May sales increased nearly 57 percent nationally over April’s total and the market is already showing signs that there’s another strong sales gain in store for June.

However, even the significant May rebound was only enough to gain back about a third of the activity lost through the late winter and April, according to TD Economist Rishi Sondhi.

Even so, the home sales data, released this week by the Canadian Real Estate Association (CREA), was heralded by Sondhi as a signal that the country’s housing recovery is underway.

With home sales certain to remain at very low levels unseen in decades after activity froze up in March, there is now enough pent up demand to propel further sales gains in the months to come as provinces continue easing social distancing measures. Already, Sondhi said, home sales are shaping up to record another solid gain in June.

“The big question is what happens after this initial burst,” Sondhi wrote. “Our expectation is that softer population growth, a slow recovery in job markets and CMHC tightening measures will moderate growth in sales and prices towards the latter part of the year and into 2021,” he continued.

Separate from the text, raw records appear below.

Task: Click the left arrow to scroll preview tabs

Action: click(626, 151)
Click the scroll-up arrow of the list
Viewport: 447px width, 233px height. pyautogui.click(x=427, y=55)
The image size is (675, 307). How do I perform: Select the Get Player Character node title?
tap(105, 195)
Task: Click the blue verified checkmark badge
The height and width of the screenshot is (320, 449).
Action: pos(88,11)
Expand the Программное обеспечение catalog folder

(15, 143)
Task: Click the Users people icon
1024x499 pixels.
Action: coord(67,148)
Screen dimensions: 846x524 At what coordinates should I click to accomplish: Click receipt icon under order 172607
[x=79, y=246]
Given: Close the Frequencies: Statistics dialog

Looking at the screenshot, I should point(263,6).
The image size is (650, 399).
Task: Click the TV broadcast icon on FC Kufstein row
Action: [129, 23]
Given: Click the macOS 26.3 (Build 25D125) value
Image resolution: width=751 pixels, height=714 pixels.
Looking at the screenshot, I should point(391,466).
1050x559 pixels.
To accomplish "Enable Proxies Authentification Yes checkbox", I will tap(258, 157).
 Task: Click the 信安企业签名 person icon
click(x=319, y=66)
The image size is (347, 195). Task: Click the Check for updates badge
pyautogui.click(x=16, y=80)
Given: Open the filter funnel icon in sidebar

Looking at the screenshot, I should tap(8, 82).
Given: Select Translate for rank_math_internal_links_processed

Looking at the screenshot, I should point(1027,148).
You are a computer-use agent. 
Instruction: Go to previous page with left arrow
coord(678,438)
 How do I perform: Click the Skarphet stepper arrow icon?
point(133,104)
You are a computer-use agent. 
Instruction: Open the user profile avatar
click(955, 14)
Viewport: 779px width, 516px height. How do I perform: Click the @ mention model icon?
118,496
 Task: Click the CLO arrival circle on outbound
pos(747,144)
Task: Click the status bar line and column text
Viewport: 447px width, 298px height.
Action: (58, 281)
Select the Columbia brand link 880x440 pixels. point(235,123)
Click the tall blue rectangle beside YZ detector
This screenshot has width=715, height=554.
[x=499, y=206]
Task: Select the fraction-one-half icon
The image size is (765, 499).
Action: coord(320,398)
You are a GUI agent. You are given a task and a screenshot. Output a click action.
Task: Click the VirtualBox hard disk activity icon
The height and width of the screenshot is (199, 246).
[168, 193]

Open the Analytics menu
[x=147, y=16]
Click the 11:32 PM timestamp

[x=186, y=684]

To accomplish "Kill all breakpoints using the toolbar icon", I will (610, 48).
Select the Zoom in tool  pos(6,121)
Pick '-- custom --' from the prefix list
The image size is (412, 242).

While sales bounced back sharply in May, prices remained steady, though some market commentators have predicted prices will eventually waver and begin declining anywhere from five to 18 percent from their pre-pandemic levels. In May, CREA’s MLS Home Price Index was up 5.3 percent over the previous year, a marginally slower rate of price appreciation than what was measured in March before the pandemic’s effects were felt.

In his note responding to the new CREA May data, RBC Senior Economist Robert Hogue wrote that downward pressure on Canadian home prices will begin to build in the coming months, with stronger markets like Toronto and Ottawa getting more buffer space from the growing pressure than weaker markets like those in Alberta.

Hogue has predicted a seven percent decline in national home prices by mid-2021 from pre-pandemic levels.